全力疾走
まずいな心配してた状況になってしまった。ディアンサウルスは爪を構え今にも飛びかかってきそうだった。
僕はティアに頼んだ。
「ごめん、少しだけ一人で戦ってくれる?」
ティアが僕に答えた。
「うん、分かった。」
そして僕はクロエとローラに謝った。
「かなり乱暴になっちゃうけど、ごめんね。」
僕はローラを左手、クロエを右手で抱き締めて、頂上への階段を数百メートル全力でかけぬけた。

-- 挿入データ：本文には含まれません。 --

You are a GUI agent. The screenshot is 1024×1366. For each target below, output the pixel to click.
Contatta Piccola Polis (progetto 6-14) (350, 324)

ローラとクロエを平らな場所にすぐに降ろして、下にいるティアのもとに階段を駆け降りた。
案の定ティアは苦戦していた。
僕は死角からディアンサウルスに切りかかる。
その一撃でディアンサウルスはうめき声をあげて倒れた。
もう一匹のディアンサウルスは僕に噛みつこうと飛びかかってきたが、紙一重でかわして僕が切りつけた。

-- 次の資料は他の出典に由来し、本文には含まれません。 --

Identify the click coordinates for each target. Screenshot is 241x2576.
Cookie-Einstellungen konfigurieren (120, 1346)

もう一匹のディアンサウルスもうめき声をあげて倒れていった。
ティアは安堵したのかその場に膝を着いた。
しかし他の場所から、鳴き声のような大きな声が聞こえた。
そしてその鳴き声が近づいてくる。
もしかして、この魔物達の仲間か?
これはこの場所から一刻も早く離れた方がいいな。
僕はそう考えた。
僕はティアに一言ごめんねと謝ると、ティアを抱えてクロエ達の所まで上っていった。
ティアもそこで降ろしてあげた。
三人とも少し顔を赤くしてぼっーとしている。
僕は三人に尋ねた。
「ごめんね、ケガでもした?」
三人とも大丈夫ですと答えた。
「じゃあ教会に行こうか。」
三人ともはいと答えた。
丘の上には程なく着いた。そこには荒れ果てた教会があった。